### Source data

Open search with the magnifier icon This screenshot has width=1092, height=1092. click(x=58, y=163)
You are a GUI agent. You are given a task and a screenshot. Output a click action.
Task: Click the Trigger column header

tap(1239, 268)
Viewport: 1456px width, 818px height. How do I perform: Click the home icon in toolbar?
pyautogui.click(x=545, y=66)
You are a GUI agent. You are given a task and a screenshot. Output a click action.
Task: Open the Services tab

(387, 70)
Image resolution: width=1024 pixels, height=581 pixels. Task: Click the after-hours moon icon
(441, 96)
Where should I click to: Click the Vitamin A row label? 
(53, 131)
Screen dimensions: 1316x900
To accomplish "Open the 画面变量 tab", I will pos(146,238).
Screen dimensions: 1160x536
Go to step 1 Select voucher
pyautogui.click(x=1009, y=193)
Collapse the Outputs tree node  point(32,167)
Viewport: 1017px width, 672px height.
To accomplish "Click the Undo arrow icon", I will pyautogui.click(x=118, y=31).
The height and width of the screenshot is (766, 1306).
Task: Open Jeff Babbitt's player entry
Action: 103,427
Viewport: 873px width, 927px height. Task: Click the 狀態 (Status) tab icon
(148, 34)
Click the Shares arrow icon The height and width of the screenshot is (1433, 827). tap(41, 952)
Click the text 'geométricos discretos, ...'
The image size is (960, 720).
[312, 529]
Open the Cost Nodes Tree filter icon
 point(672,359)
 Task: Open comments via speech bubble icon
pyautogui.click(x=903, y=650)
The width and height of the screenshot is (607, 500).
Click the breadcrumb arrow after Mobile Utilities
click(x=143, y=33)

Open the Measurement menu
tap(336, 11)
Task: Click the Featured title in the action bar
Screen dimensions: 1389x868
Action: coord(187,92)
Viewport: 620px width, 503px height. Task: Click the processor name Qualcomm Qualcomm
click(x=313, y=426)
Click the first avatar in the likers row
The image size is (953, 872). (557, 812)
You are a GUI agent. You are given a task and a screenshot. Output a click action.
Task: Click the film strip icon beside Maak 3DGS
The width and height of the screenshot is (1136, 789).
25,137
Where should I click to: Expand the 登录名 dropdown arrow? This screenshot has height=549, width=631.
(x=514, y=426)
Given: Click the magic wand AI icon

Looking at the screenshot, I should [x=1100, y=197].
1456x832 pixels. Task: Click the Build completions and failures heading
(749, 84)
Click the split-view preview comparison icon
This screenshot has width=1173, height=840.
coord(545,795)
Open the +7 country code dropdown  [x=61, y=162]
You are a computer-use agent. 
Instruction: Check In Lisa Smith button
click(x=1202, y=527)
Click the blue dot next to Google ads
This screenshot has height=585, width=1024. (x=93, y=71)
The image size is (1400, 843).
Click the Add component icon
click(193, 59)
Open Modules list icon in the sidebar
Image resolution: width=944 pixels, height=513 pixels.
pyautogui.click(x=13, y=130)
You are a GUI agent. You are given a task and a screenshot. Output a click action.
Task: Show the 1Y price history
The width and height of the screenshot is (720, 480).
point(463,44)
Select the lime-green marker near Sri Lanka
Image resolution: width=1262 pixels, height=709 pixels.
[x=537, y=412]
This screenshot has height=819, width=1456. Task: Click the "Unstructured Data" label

### Action item
Would you please restate all of the entries exactly?

### Completed exercise
Open search with the magnifier icon This screenshot has width=1092, height=1092. click(x=58, y=163)
You are a GUI agent. You are given a task and a screenshot. Output a click action.
Task: Click the Trigger column header

tap(1239, 268)
Viewport: 1456px width, 818px height. How do I perform: Click the home icon in toolbar?
pyautogui.click(x=545, y=66)
You are a GUI agent. You are given a task and a screenshot. Output a click action.
Task: Open the Services tab

(387, 70)
Image resolution: width=1024 pixels, height=581 pixels. Task: Click the after-hours moon icon
(441, 96)
Where should I click to: Click the Vitamin A row label? 
(53, 131)
Screen dimensions: 1316x900
To accomplish "Open the 画面变量 tab", I will pos(146,238).
Screen dimensions: 1160x536
Go to step 1 Select voucher
pyautogui.click(x=1009, y=193)
Collapse the Outputs tree node  point(32,167)
Viewport: 1017px width, 672px height.
To accomplish "Click the Undo arrow icon", I will pyautogui.click(x=118, y=31).
The height and width of the screenshot is (766, 1306).
Task: Open Jeff Babbitt's player entry
Action: 103,427
Viewport: 873px width, 927px height. Task: Click the 狀態 (Status) tab icon
(148, 34)
Click the Shares arrow icon The height and width of the screenshot is (1433, 827). tap(41, 952)
Click the text 'geométricos discretos, ...'
The image size is (960, 720).
[312, 529]
Open the Cost Nodes Tree filter icon
 point(672,359)
 Task: Open comments via speech bubble icon
pyautogui.click(x=903, y=650)
The width and height of the screenshot is (607, 500).
Click the breadcrumb arrow after Mobile Utilities
click(x=143, y=33)

Open the Measurement menu
tap(336, 11)
Task: Click the Featured title in the action bar
Screen dimensions: 1389x868
Action: coord(187,92)
Viewport: 620px width, 503px height. Task: Click the processor name Qualcomm Qualcomm
click(x=313, y=426)
Click the first avatar in the likers row
The image size is (953, 872). (557, 812)
You are a GUI agent. You are given a task and a screenshot. Output a click action.
Task: Click the film strip icon beside Maak 3DGS
The width and height of the screenshot is (1136, 789).
25,137
Where should I click to: Expand the 登录名 dropdown arrow? This screenshot has height=549, width=631.
(x=514, y=426)
Given: Click the magic wand AI icon

Looking at the screenshot, I should [x=1100, y=197].
1456x832 pixels. Task: Click the Build completions and failures heading
(749, 84)
Click the split-view preview comparison icon
This screenshot has width=1173, height=840.
coord(545,795)
Open the +7 country code dropdown  [x=61, y=162]
You are a computer-use agent. 
Instruction: Check In Lisa Smith button
click(x=1202, y=527)
Click the blue dot next to Google ads
This screenshot has height=585, width=1024. (x=93, y=71)
The image size is (1400, 843).
Click the Add component icon
click(193, 59)
Open Modules list icon in the sidebar
Image resolution: width=944 pixels, height=513 pixels.
pyautogui.click(x=13, y=130)
You are a GUI agent. You are given a task and a screenshot. Output a click action.
Task: Show the 1Y price history
The width and height of the screenshot is (720, 480).
point(463,44)
Select the lime-green marker near Sri Lanka
Image resolution: width=1262 pixels, height=709 pixels.
[x=537, y=412]
This screenshot has height=819, width=1456. Task: Click the "Unstructured Data" label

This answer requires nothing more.